皆さまの業務の中で、一番身近でイメージしやすい業務が、事業計画の策定かと思います。
事業計画には、来年度の予算や目標達成のための実施項目について、必要な人員数や設備のコスト
が明確にされ、計画を策定されているかと思います。
これは、必要なキャパシティやパフォーマンスを達成するための人員数や設備投資ですので、
まさにキャパシティ計画と言えるかと思います。

ただ、一つ注意していただきたいことがあります。
今の表現ですと「キャパシティ管理は、事業計画でいいのか。」と思われた方も
いらっしゃるかと思いますが、要求事項では、「キャパシティを監視し、提供するための手法や
手順を識別すること」が要求されています。
したがって、事業計画をキャパシティ計画とされるときには、その事業計画の内容の
キャパシティの監視が必要ですし、提供のための手法や手順を明確にする必要があります。

目的は、顧客とコミットメントした内容を対象としていますので、いわば契約やSLAが
その手法や手順となります。

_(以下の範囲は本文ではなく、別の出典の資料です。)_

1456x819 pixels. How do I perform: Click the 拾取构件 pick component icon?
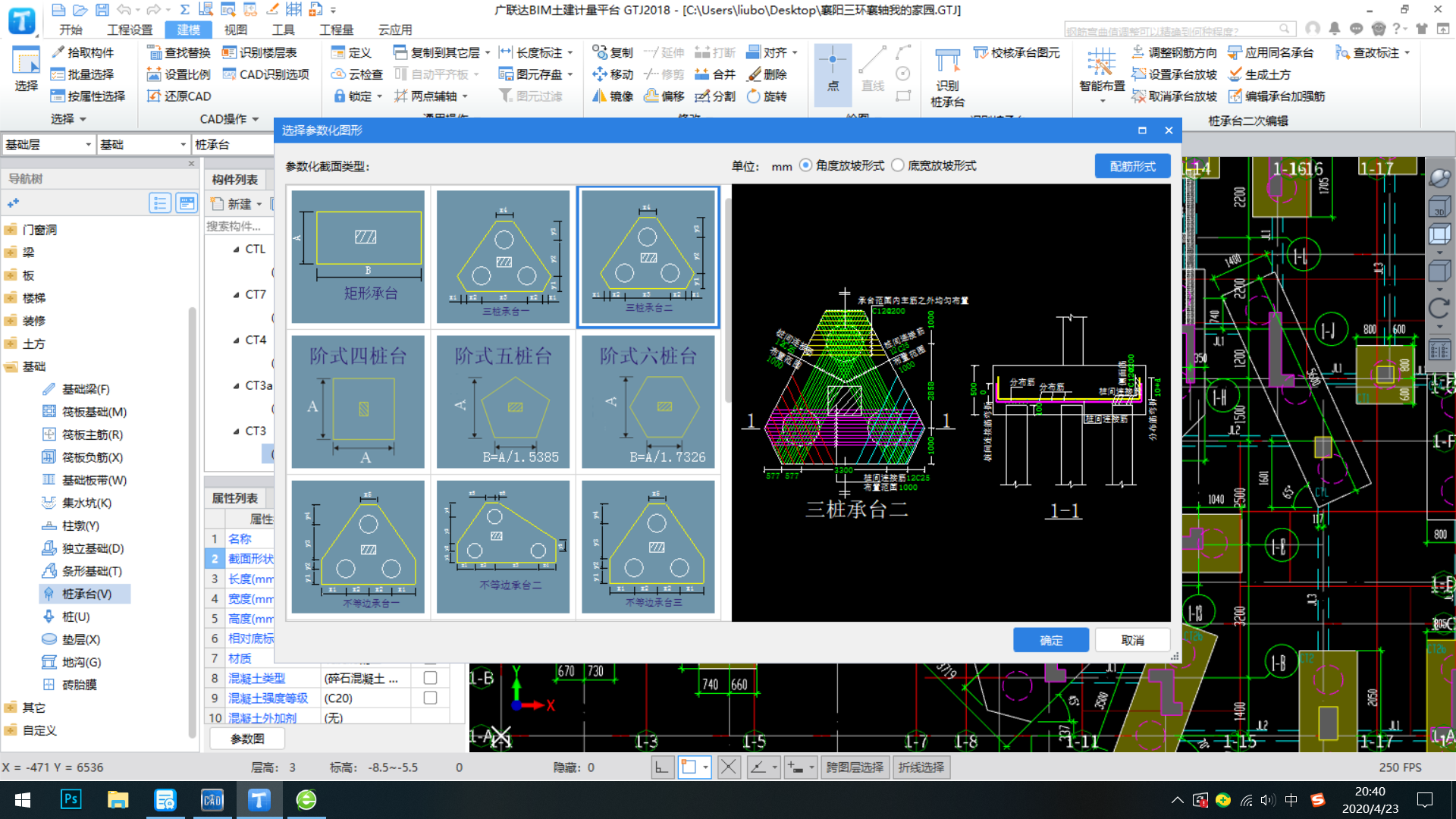(59, 52)
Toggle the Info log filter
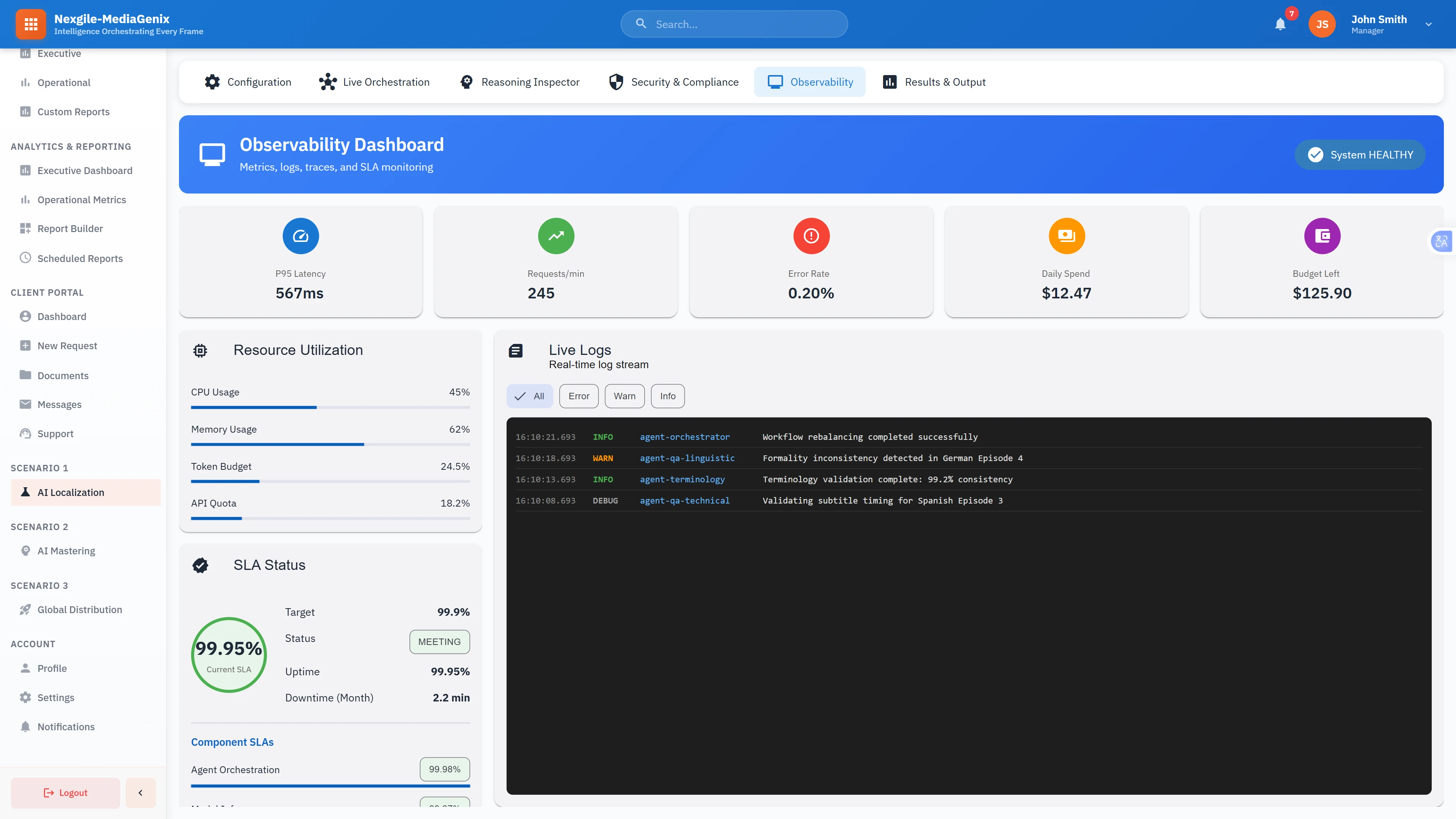The image size is (1456, 819). (667, 395)
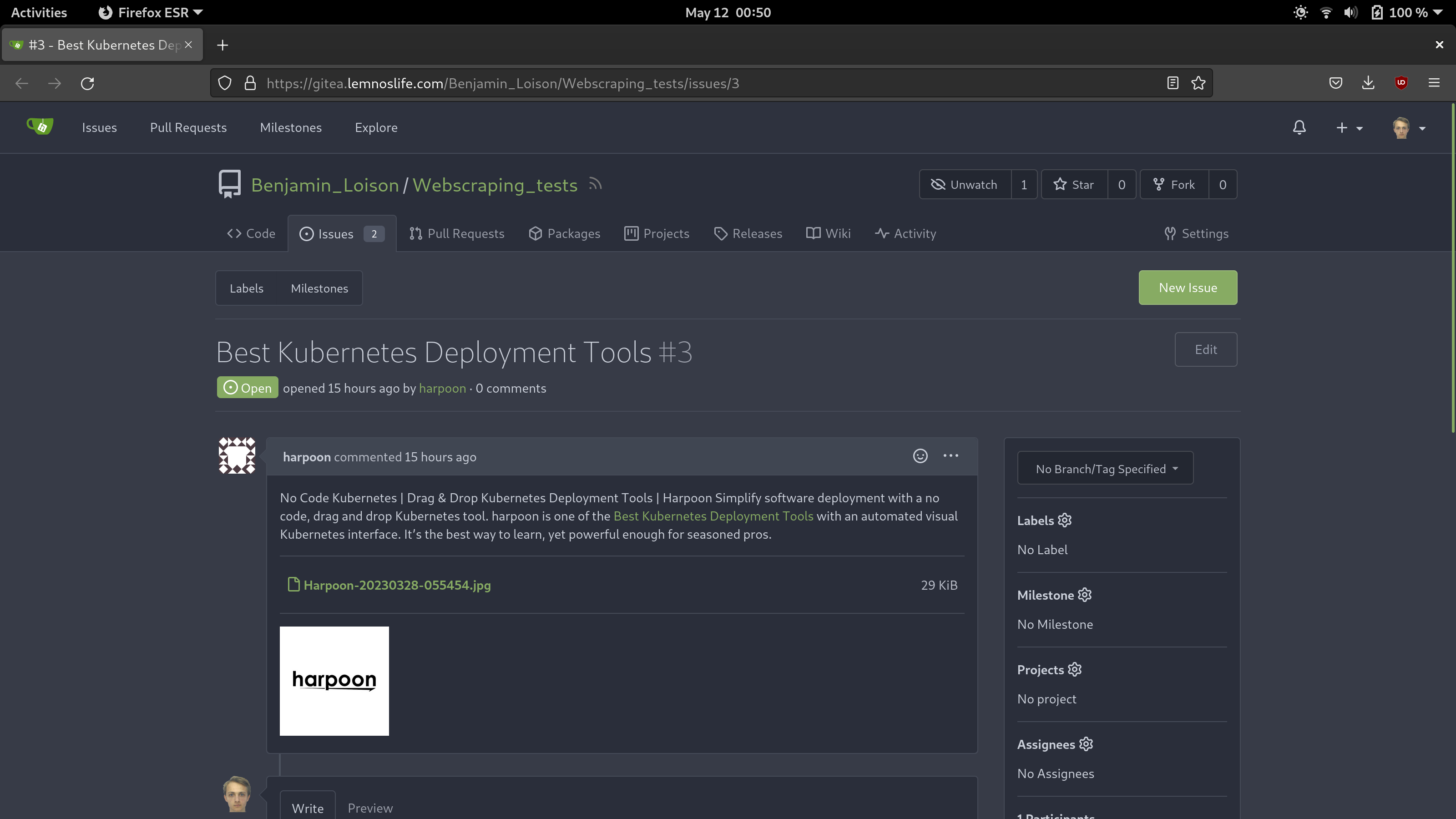Viewport: 1456px width, 819px height.
Task: Click the Milestone gear icon in sidebar
Action: pyautogui.click(x=1084, y=595)
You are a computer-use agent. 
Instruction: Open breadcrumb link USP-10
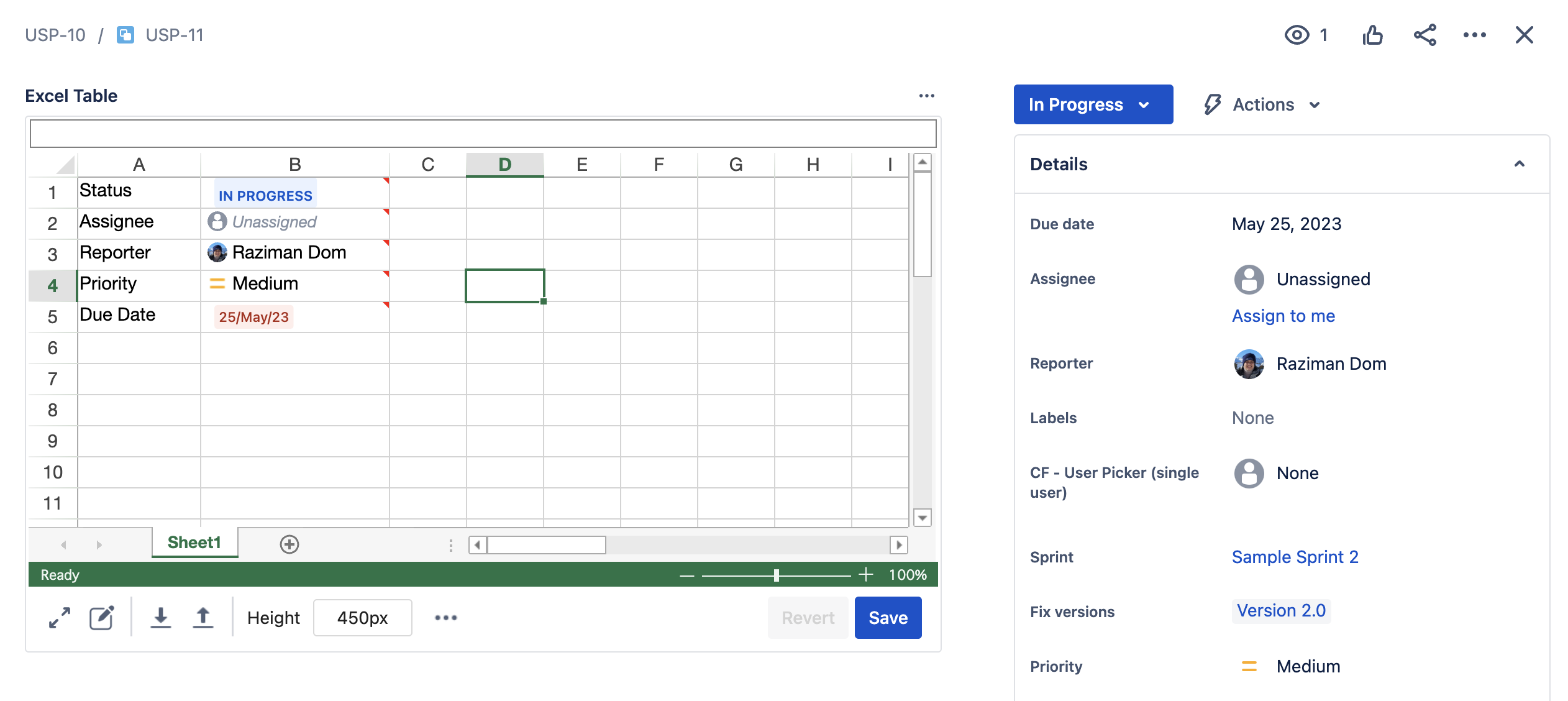click(55, 35)
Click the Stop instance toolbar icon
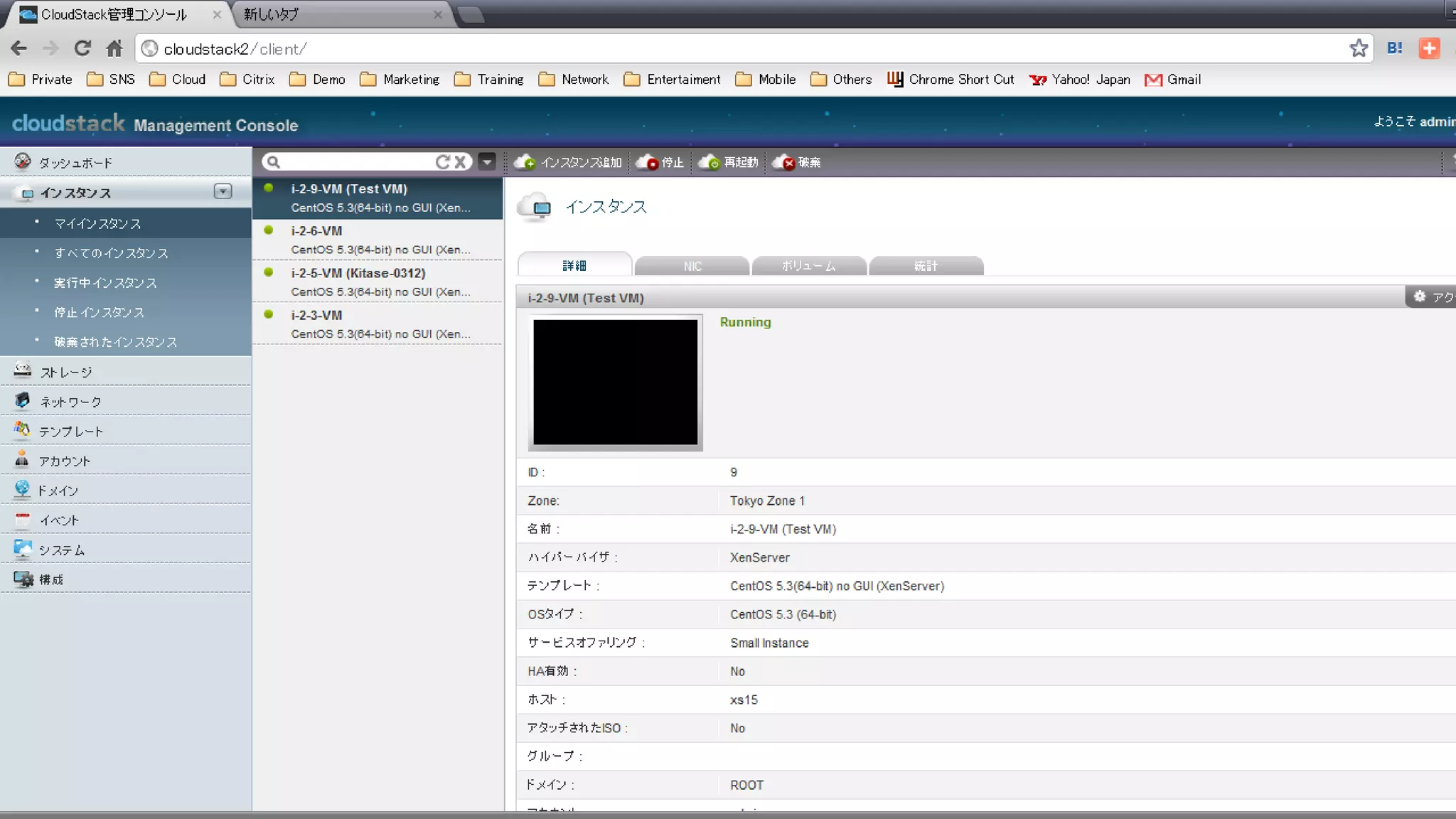 [647, 162]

現在策定されている事業計画に契約内容やSLAの内容が考慮され、
必要なキャパシティが明確化されていることも重要です。
キャパシティとは、「能力」も対象とすることができますので、人の能力といったときに教育計画も
「キャパシティ計画」と捕らえることができます。一概に事業計画だけで満たされるとも限らないと言える
でしょう。

これらのことを踏まえて、サービス提供で自社が管理すべきキャパシティの対象を明確にし、
要求事項に従って管理する方法を定めれば、キャパシティ管理を満たすことができます。

次回は、「情報セキュリティ管理」についてご説明します。